Mr Cole expressed a fervent hope that it would be long before Macomo lit his fire, but the innkeeper expected it would shortly blaze; and the innkeeper was right. At Fort Beaufort Mr Cole first saw the great Kafir, dressed in cast-off European clothes, but without shirt or stockings, and more than half-drunk. He won his favour by lending him sixpence, and received an invitation to visit him at his kraal, a very few miles from Fort Beaufort. Accordingly, next morning he mounted his horse, and rode into Kafirland. From Chapter X. we glean some of his first impressions.

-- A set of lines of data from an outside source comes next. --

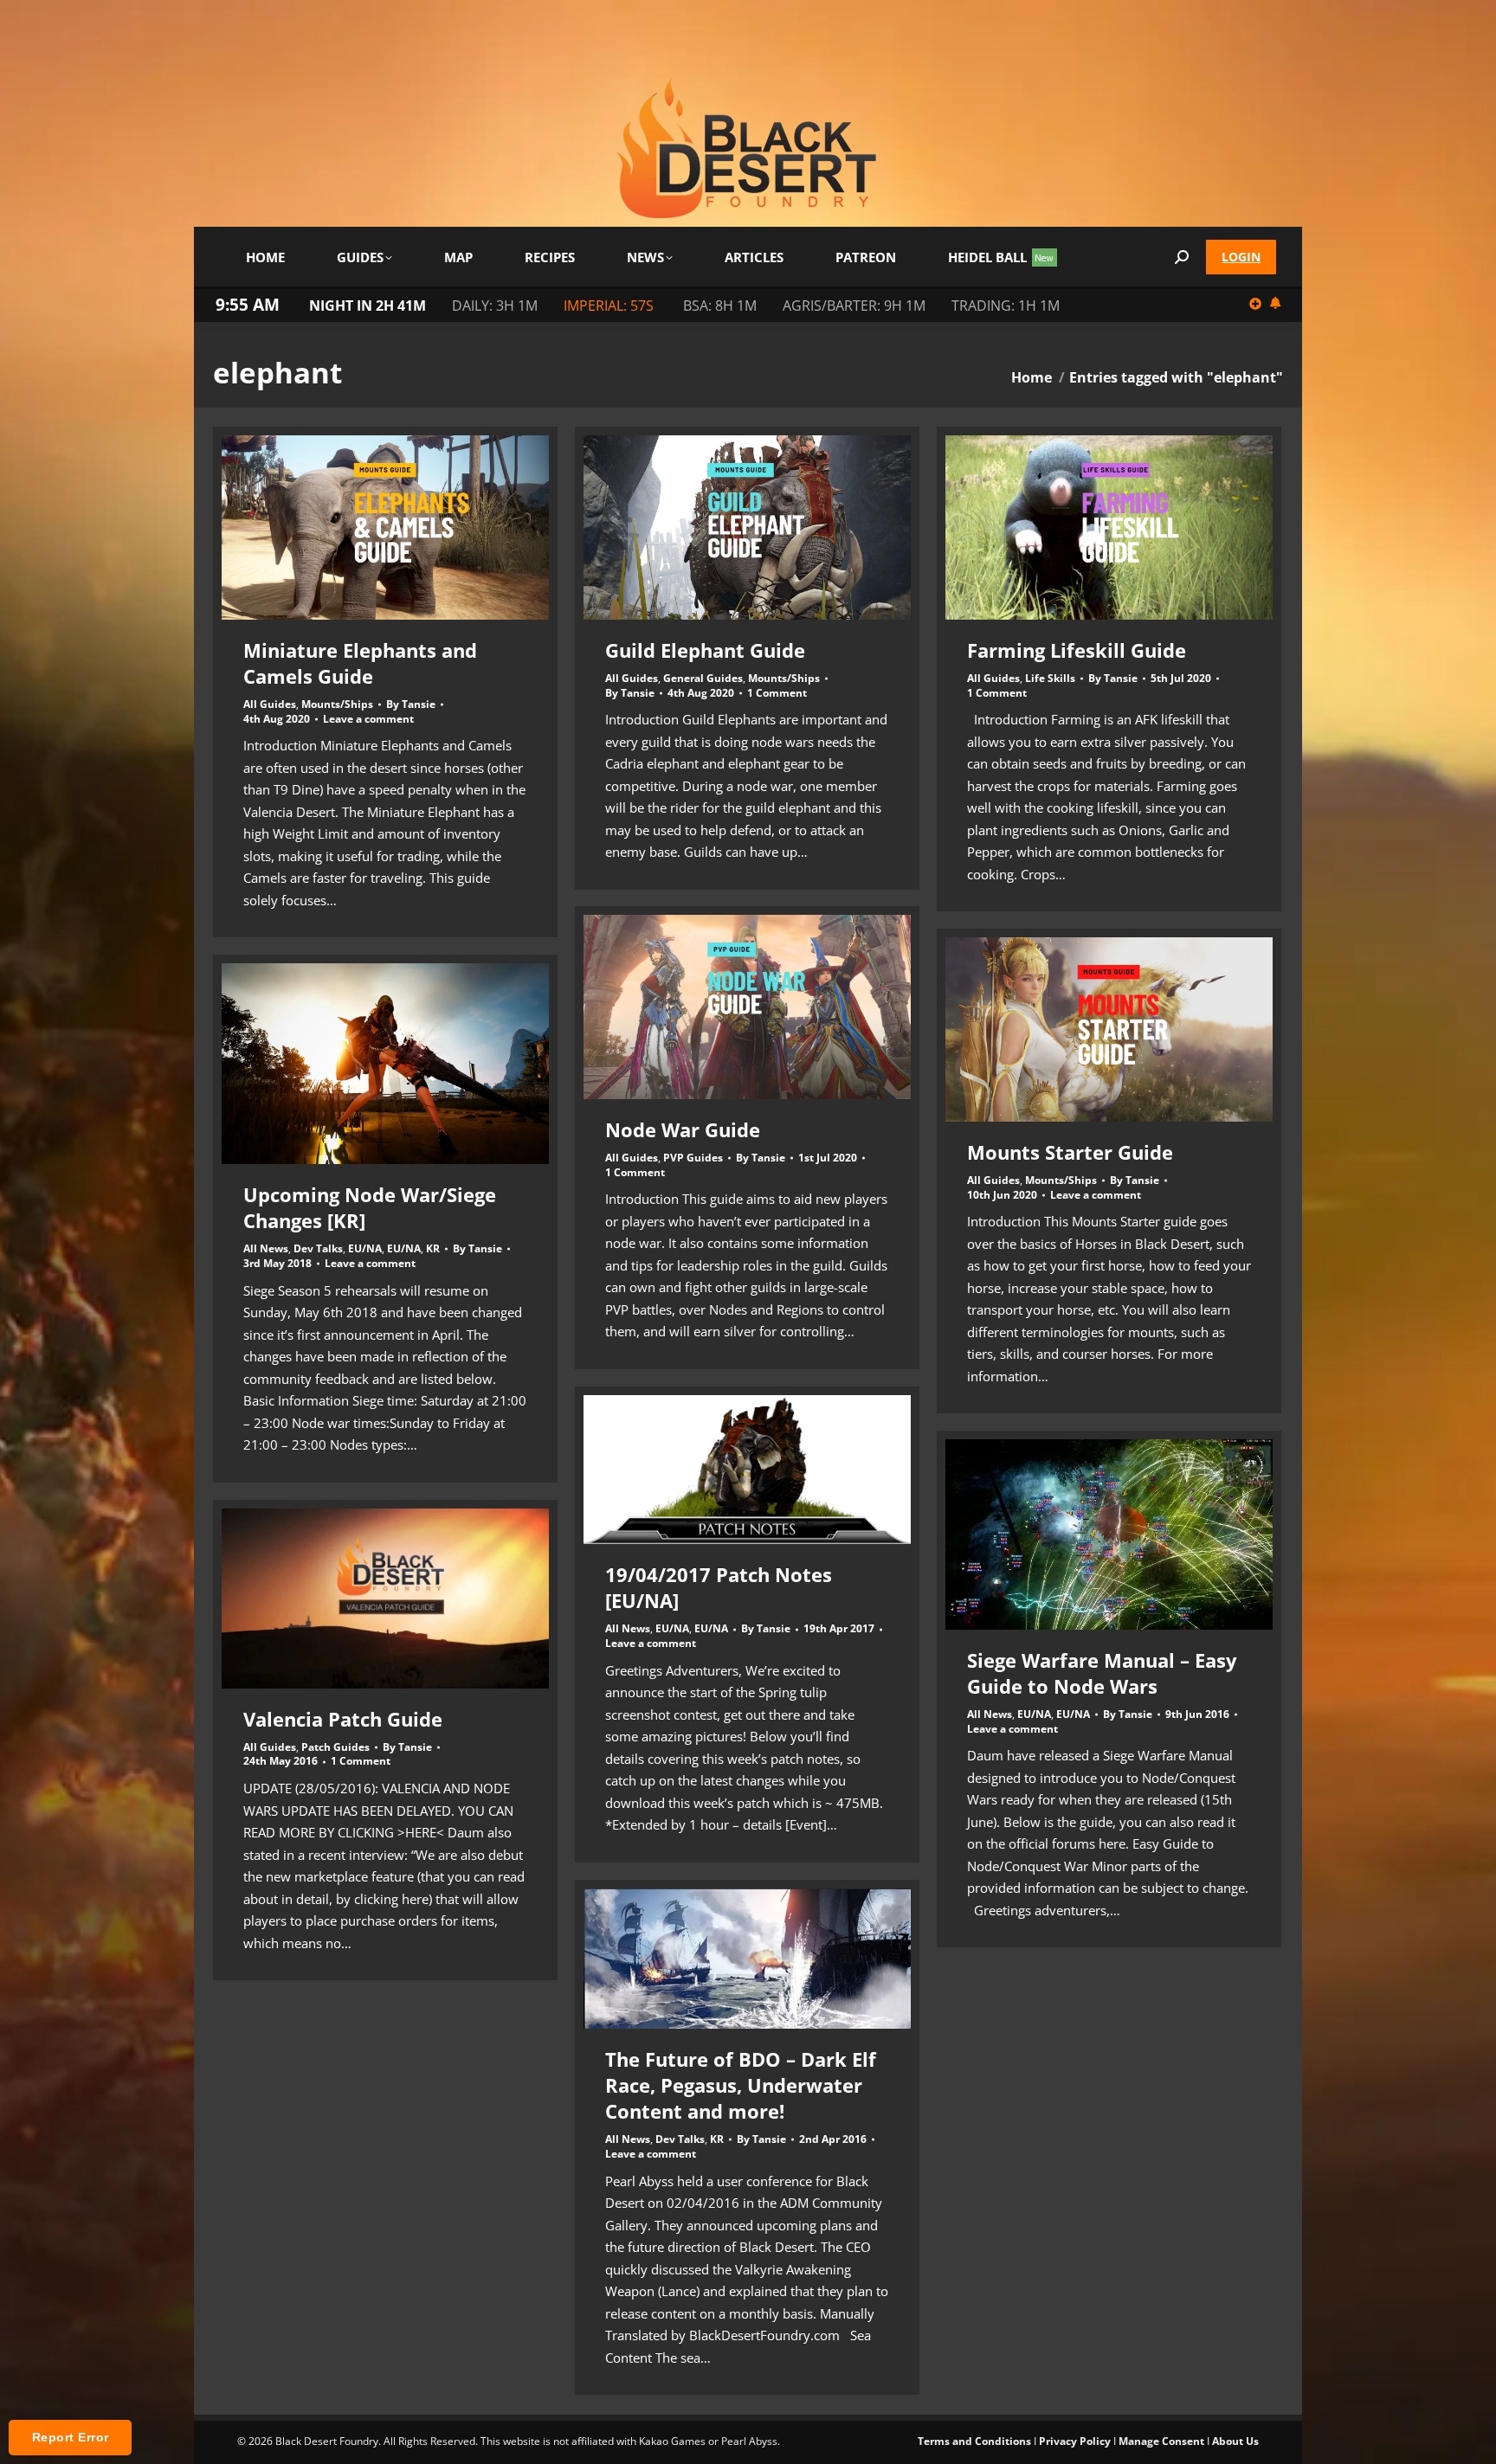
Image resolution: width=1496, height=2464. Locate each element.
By (410, 704)
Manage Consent (1161, 2441)
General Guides (703, 678)
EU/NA (365, 1248)
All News (265, 1248)
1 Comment (777, 693)
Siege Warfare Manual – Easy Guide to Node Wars (1102, 1673)
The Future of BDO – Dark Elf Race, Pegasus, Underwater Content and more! (740, 2085)
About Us (1235, 2441)
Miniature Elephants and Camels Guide (360, 663)
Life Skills (1050, 678)
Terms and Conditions (974, 2441)
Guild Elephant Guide (705, 650)
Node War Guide (682, 1129)
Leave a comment (368, 719)
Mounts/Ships (337, 704)
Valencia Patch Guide (342, 1719)
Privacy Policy (1075, 2441)
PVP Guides (693, 1157)
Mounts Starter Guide (1070, 1152)
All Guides (269, 704)
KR (433, 1248)
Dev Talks (318, 1248)
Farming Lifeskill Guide (1076, 650)
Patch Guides (335, 1747)
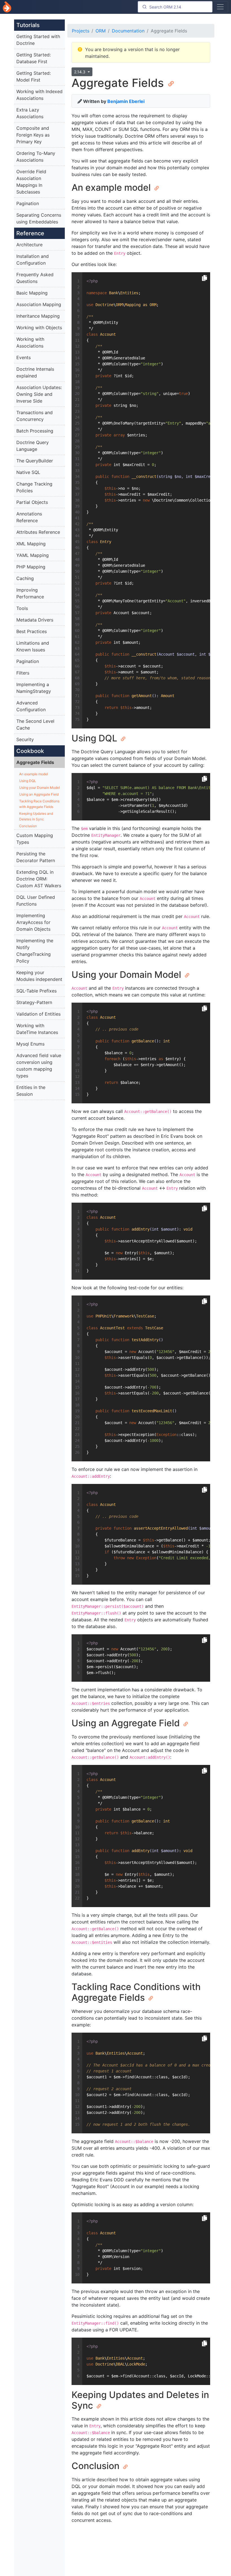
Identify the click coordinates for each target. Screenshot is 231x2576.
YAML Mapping (32, 555)
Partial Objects (32, 502)
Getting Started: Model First (33, 76)
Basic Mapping (32, 293)
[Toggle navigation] (220, 6)
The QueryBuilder (34, 461)
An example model (33, 774)
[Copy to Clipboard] (204, 278)
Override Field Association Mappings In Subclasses (31, 182)
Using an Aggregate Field (39, 794)
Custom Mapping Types (34, 839)
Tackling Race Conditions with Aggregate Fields (39, 804)
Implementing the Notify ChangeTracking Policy (34, 951)
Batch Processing (34, 431)
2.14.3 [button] (80, 71)
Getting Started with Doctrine (38, 40)
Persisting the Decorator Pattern (35, 857)
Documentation (128, 31)
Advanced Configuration (31, 706)
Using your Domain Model (39, 787)
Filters (22, 673)
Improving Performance (30, 593)
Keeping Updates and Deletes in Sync (36, 816)
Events (23, 357)
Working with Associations (30, 342)
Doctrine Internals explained (35, 372)
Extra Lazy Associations (29, 113)
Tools (22, 608)
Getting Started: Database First (33, 58)
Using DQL (27, 781)
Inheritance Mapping (38, 316)
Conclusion (28, 826)
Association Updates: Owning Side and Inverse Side (39, 394)
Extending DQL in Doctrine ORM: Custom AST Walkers (38, 878)
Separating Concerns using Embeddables (38, 218)
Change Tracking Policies (34, 487)
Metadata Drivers (34, 620)
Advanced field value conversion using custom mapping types (38, 1066)
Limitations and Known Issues (32, 646)
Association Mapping (38, 304)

"The Kafir is certainly a fine animal. He is tall, well-knit, clean-limbed, and graceful in his motions. It is rare to see a Kafir with any personal deformity, however trifling. I have seen some dozen races of coloured people, and I have no hesitation in pronouncing the Kafirs by far the finest of them. Their features are not negro; though some of them (especially Macomo, who is the ugliest man in his dominions) partake very much of that character. Their colour varies from almost black to a light copper hue. Amongst them I frequently met with Albinos. These are certainly the most repulsive-looking creatures I ever beheld. Their skin is dead white, not the whiteness of a delicate European skin, but the colour of a white horse—it is scaly and coarse; their eyes are pink like those of a ferret; and their hair very much the colour of a ferret's coat, though still woolly and tufted."

The Kafirs Mr Cole met upon the road scowled at him in no friendly manner, but dared not rob a visiter to their chief. Macomo received him well, regaled him on beefsteaks and coffee, tried hard to sell him horses or cattle, expressed most hypocritical affection for the English, and extracted another sixpence from him, in exchange for a stick.

"I rode back to Fort Beaufort, well pleased with my visit, but more than ever satisfied of the natural cunning, avarice, craft, and dishonesty, the low moral nature, and utter untrustworthiness of Kafirs in general, and, above all, of Macomo."